EXERCISE INSTRUCTIONS:
Set down all the entries again, word for word.

◆ ◆ ◆ ◆ ◆

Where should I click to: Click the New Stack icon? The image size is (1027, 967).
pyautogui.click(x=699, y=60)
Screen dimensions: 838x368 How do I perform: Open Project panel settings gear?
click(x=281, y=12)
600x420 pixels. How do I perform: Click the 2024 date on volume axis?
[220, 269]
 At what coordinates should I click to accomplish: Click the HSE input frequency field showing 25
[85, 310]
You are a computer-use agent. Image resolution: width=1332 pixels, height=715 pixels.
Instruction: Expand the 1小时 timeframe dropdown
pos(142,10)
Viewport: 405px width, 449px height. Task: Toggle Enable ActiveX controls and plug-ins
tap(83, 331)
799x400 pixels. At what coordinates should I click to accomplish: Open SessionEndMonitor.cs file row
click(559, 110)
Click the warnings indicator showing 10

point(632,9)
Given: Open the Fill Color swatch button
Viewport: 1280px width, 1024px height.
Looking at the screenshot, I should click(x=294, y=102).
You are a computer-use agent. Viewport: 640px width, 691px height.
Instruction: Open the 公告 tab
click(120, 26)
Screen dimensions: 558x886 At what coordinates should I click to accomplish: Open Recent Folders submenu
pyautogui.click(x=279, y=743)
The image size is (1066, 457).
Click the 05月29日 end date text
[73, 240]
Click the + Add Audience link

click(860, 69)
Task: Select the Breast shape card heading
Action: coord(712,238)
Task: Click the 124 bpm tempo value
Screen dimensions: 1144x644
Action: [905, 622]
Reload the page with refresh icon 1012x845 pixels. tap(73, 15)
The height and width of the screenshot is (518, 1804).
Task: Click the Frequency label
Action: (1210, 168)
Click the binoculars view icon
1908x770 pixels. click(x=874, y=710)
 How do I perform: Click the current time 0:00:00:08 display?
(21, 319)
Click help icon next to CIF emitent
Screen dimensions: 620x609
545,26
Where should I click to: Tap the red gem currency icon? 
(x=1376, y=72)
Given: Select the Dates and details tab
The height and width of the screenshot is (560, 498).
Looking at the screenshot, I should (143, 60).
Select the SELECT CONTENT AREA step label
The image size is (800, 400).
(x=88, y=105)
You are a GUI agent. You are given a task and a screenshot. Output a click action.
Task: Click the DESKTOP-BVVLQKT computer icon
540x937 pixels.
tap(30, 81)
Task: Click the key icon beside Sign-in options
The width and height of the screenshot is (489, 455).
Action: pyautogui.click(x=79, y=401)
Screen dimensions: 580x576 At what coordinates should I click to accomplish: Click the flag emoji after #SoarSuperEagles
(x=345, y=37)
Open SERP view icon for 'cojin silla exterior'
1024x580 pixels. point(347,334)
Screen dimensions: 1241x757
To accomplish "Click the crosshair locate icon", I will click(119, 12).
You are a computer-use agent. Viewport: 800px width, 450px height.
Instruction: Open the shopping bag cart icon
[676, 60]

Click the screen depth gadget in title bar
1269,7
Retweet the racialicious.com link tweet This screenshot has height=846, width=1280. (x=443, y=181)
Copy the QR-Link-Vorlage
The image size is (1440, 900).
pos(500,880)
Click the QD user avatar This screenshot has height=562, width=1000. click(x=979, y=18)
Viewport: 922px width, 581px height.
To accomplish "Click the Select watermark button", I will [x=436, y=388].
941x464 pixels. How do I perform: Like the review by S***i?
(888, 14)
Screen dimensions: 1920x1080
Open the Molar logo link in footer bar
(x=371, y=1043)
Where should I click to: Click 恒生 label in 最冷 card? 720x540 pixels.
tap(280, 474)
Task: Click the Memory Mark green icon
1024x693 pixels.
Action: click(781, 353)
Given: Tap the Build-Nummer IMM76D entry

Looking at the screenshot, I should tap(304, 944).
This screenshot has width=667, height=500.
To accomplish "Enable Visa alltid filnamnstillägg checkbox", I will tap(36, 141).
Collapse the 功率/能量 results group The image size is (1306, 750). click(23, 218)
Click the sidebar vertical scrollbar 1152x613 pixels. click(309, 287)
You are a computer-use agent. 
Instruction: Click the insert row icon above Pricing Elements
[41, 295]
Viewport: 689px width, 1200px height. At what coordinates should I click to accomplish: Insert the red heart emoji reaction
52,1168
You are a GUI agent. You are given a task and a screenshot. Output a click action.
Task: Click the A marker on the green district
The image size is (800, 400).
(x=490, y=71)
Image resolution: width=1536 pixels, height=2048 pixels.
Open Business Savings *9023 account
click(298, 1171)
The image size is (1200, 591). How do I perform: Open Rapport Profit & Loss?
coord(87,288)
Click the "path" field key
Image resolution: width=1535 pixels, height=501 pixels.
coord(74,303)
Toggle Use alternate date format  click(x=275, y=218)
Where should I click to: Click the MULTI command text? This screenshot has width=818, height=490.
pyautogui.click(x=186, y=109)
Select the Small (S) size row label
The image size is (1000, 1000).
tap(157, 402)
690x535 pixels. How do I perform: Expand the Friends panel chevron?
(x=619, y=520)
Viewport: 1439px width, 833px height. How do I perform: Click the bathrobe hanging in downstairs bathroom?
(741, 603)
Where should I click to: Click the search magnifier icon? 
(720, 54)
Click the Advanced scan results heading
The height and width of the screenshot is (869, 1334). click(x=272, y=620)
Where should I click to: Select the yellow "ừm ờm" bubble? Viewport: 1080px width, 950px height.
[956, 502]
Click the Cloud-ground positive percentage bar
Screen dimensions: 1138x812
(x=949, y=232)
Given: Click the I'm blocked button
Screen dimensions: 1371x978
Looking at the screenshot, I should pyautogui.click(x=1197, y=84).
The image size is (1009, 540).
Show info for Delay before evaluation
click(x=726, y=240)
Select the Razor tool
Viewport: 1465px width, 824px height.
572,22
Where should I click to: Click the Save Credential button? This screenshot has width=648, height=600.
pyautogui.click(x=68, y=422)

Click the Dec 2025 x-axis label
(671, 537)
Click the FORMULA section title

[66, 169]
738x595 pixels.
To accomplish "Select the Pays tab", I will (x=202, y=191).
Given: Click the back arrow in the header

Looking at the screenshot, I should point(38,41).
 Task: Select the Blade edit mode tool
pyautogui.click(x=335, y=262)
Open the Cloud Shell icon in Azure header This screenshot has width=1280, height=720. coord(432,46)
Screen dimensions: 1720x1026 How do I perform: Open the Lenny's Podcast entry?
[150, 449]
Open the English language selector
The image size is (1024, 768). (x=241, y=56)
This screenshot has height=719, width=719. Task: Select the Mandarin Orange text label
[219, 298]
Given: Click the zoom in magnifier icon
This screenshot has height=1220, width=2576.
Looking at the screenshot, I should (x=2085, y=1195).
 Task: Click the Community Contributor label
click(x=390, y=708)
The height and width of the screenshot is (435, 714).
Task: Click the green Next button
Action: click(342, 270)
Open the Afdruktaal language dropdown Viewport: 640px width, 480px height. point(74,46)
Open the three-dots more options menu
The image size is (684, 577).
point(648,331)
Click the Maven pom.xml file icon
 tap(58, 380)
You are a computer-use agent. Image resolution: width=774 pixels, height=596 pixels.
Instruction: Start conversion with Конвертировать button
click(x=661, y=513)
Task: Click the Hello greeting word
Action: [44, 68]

◆ ◆ ◆ ◆ ◆

EXERCISE RESULT:
Where should I click to: Click the New Stack icon? The image size is (1027, 967).
pyautogui.click(x=699, y=60)
Screen dimensions: 838x368 How do I perform: Open Project panel settings gear?
click(x=281, y=12)
600x420 pixels. How do I perform: Click the 2024 date on volume axis?
[220, 269]
 At what coordinates should I click to accomplish: Click the HSE input frequency field showing 25
[85, 310]
You are a computer-use agent. Image resolution: width=1332 pixels, height=715 pixels.
Instruction: Expand the 1小时 timeframe dropdown
pos(142,10)
Viewport: 405px width, 449px height. Task: Toggle Enable ActiveX controls and plug-ins
tap(83, 331)
799x400 pixels. At what coordinates should I click to accomplish: Open SessionEndMonitor.cs file row
click(559, 110)
Click the warnings indicator showing 10

point(632,9)
Given: Open the Fill Color swatch button
Viewport: 1280px width, 1024px height.
Looking at the screenshot, I should click(x=294, y=102).
You are a computer-use agent. Viewport: 640px width, 691px height.
Instruction: Open the 公告 tab
click(120, 26)
Screen dimensions: 558x886 At what coordinates should I click to accomplish: Open Recent Folders submenu
pyautogui.click(x=279, y=743)
The image size is (1066, 457).
Click the 05月29日 end date text
[73, 240]
Click the + Add Audience link

click(860, 69)
Task: Select the Breast shape card heading
Action: coord(712,238)
Task: Click the 124 bpm tempo value
Screen dimensions: 1144x644
Action: [905, 622]
Reload the page with refresh icon 1012x845 pixels. tap(73, 15)
The height and width of the screenshot is (518, 1804).
Task: Click the Frequency label
Action: (1210, 168)
Click the binoculars view icon
1908x770 pixels. click(x=874, y=710)
 How do I perform: Click the current time 0:00:00:08 display?
(21, 319)
Click help icon next to CIF emitent
Screen dimensions: 620x609
545,26
Where should I click to: Tap the red gem currency icon? 
(x=1376, y=72)
Given: Select the Dates and details tab
The height and width of the screenshot is (560, 498).
Looking at the screenshot, I should (143, 60).
Select the SELECT CONTENT AREA step label
The image size is (800, 400).
(x=88, y=105)
You are a GUI agent. You are given a task and a screenshot. Output a click action.
Task: Click the DESKTOP-BVVLQKT computer icon
540x937 pixels.
tap(30, 81)
Task: Click the key icon beside Sign-in options
The width and height of the screenshot is (489, 455).
Action: pyautogui.click(x=79, y=401)
Screen dimensions: 580x576 At what coordinates should I click to accomplish: Click the flag emoji after #SoarSuperEagles
(x=345, y=37)
Open SERP view icon for 'cojin silla exterior'
1024x580 pixels. point(347,334)
Screen dimensions: 1241x757
To accomplish "Click the crosshair locate icon", I will click(119, 12).
You are a computer-use agent. Viewport: 800px width, 450px height.
Instruction: Open the shopping bag cart icon
[676, 60]

Click the screen depth gadget in title bar
1269,7
Retweet the racialicious.com link tweet This screenshot has height=846, width=1280. (x=443, y=181)
Copy the QR-Link-Vorlage
The image size is (1440, 900).
pos(500,880)
Click the QD user avatar This screenshot has height=562, width=1000. click(x=979, y=18)
Viewport: 922px width, 581px height.
To accomplish "Click the Select watermark button", I will [x=436, y=388].
941x464 pixels. How do I perform: Like the review by S***i?
(888, 14)
Screen dimensions: 1920x1080
Open the Molar logo link in footer bar
(x=371, y=1043)
Where should I click to: Click 恒生 label in 最冷 card? 720x540 pixels.
tap(280, 474)
Task: Click the Memory Mark green icon
1024x693 pixels.
Action: click(781, 353)
Given: Tap the Build-Nummer IMM76D entry

Looking at the screenshot, I should tap(304, 944).
This screenshot has width=667, height=500.
To accomplish "Enable Visa alltid filnamnstillägg checkbox", I will tap(36, 141).
Collapse the 功率/能量 results group The image size is (1306, 750). click(23, 218)
Click the sidebar vertical scrollbar 1152x613 pixels. click(309, 287)
You are a computer-use agent. 
Instruction: Click the insert row icon above Pricing Elements
[41, 295]
Viewport: 689px width, 1200px height. At what coordinates should I click to accomplish: Insert the red heart emoji reaction
52,1168
You are a GUI agent. You are given a task and a screenshot. Output a click action.
Task: Click the A marker on the green district
The image size is (800, 400).
(x=490, y=71)
Image resolution: width=1536 pixels, height=2048 pixels.
Open Business Savings *9023 account
click(298, 1171)
The image size is (1200, 591). How do I perform: Open Rapport Profit & Loss?
coord(87,288)
Click the "path" field key
Image resolution: width=1535 pixels, height=501 pixels.
coord(74,303)
Toggle Use alternate date format  click(x=275, y=218)
Where should I click to: Click the MULTI command text? This screenshot has width=818, height=490.
pyautogui.click(x=186, y=109)
Select the Small (S) size row label
The image size is (1000, 1000).
tap(157, 402)
690x535 pixels. How do I perform: Expand the Friends panel chevron?
(x=619, y=520)
Viewport: 1439px width, 833px height. How do I perform: Click the bathrobe hanging in downstairs bathroom?
(741, 603)
Where should I click to: Click the search magnifier icon? 
(720, 54)
Click the Advanced scan results heading
The height and width of the screenshot is (869, 1334). click(x=272, y=620)
Where should I click to: Select the yellow "ừm ờm" bubble? Viewport: 1080px width, 950px height.
[956, 502]
Click the Cloud-ground positive percentage bar
Screen dimensions: 1138x812
(x=949, y=232)
Given: Click the I'm blocked button
Screen dimensions: 1371x978
Looking at the screenshot, I should pyautogui.click(x=1197, y=84).
The image size is (1009, 540).
Show info for Delay before evaluation
click(x=726, y=240)
Select the Razor tool
Viewport: 1465px width, 824px height.
572,22
Where should I click to: Click the Save Credential button? This screenshot has width=648, height=600.
pyautogui.click(x=68, y=422)

Click the Dec 2025 x-axis label
(671, 537)
Click the FORMULA section title

[66, 169]
738x595 pixels.
To accomplish "Select the Pays tab", I will (x=202, y=191).
Given: Click the back arrow in the header

Looking at the screenshot, I should point(38,41).
 Task: Select the Blade edit mode tool
pyautogui.click(x=335, y=262)
Open the Cloud Shell icon in Azure header This screenshot has width=1280, height=720. coord(432,46)
Screen dimensions: 1720x1026 How do I perform: Open the Lenny's Podcast entry?
[150, 449]
Open the English language selector
The image size is (1024, 768). (x=241, y=56)
This screenshot has height=719, width=719. Task: Select the Mandarin Orange text label
[219, 298]
Given: Click the zoom in magnifier icon
This screenshot has height=1220, width=2576.
Looking at the screenshot, I should (x=2085, y=1195).
 Task: Click the Community Contributor label
click(x=390, y=708)
The height and width of the screenshot is (435, 714).
Task: Click the green Next button
Action: click(342, 270)
Open the Afdruktaal language dropdown Viewport: 640px width, 480px height. point(74,46)
Open the three-dots more options menu
The image size is (684, 577).
point(648,331)
Click the Maven pom.xml file icon
 tap(58, 380)
You are a computer-use agent. Image resolution: width=774 pixels, height=596 pixels.
Instruction: Start conversion with Конвертировать button
click(x=661, y=513)
Task: Click the Hello greeting word
Action: [44, 68]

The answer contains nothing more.